WHAT YOU SHOULD DO » Copy every line of the material below exactly as it appears.

DATA SUPPLIED »
■ ■ ■ ■ ■

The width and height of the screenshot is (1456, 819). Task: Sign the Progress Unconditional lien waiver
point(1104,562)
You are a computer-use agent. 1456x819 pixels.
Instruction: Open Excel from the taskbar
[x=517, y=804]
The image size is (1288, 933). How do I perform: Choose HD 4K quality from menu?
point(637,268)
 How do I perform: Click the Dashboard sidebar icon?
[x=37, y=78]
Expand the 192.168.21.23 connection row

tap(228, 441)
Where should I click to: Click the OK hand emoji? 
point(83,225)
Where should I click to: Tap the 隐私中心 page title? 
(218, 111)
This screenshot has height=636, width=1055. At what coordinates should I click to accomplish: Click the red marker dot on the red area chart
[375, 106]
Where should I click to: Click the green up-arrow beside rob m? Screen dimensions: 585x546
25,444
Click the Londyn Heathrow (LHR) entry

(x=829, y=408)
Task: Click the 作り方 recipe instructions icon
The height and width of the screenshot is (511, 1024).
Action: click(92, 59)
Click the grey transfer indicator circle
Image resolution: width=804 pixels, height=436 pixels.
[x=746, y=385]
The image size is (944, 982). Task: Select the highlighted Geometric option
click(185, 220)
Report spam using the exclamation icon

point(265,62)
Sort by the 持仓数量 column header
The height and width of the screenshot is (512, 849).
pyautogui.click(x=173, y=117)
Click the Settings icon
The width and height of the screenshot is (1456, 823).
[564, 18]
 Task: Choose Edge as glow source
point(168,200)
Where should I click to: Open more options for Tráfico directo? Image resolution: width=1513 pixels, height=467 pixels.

■ ■ ■ ■ ■

TASK ANSWER »
The width and height of the screenshot is (1456, 819). Task: Sign the Progress Unconditional lien waiver
point(1104,562)
You are a computer-use agent. 1456x819 pixels.
Instruction: Open Excel from the taskbar
[x=517, y=804]
The image size is (1288, 933). How do I perform: Choose HD 4K quality from menu?
point(637,268)
 How do I perform: Click the Dashboard sidebar icon?
[x=37, y=78]
Expand the 192.168.21.23 connection row

tap(228, 441)
Where should I click to: Click the OK hand emoji? 
point(83,225)
Where should I click to: Tap the 隐私中心 page title? 
(218, 111)
This screenshot has height=636, width=1055. At what coordinates should I click to accomplish: Click the red marker dot on the red area chart
[375, 106]
Where should I click to: Click the green up-arrow beside rob m? Screen dimensions: 585x546
25,444
Click the Londyn Heathrow (LHR) entry

(x=829, y=408)
Task: Click the 作り方 recipe instructions icon
The height and width of the screenshot is (511, 1024).
Action: click(92, 59)
Click the grey transfer indicator circle
Image resolution: width=804 pixels, height=436 pixels.
[x=746, y=385]
The image size is (944, 982). Task: Select the highlighted Geometric option
click(185, 220)
Report spam using the exclamation icon

point(265,62)
Sort by the 持仓数量 column header
The height and width of the screenshot is (512, 849).
pyautogui.click(x=173, y=117)
Click the Settings icon
The width and height of the screenshot is (1456, 823).
[564, 18]
 Task: Choose Edge as glow source
point(168,200)
Where should I click to: Open more options for Tráfico directo? Image resolution: width=1513 pixels, height=467 pixels.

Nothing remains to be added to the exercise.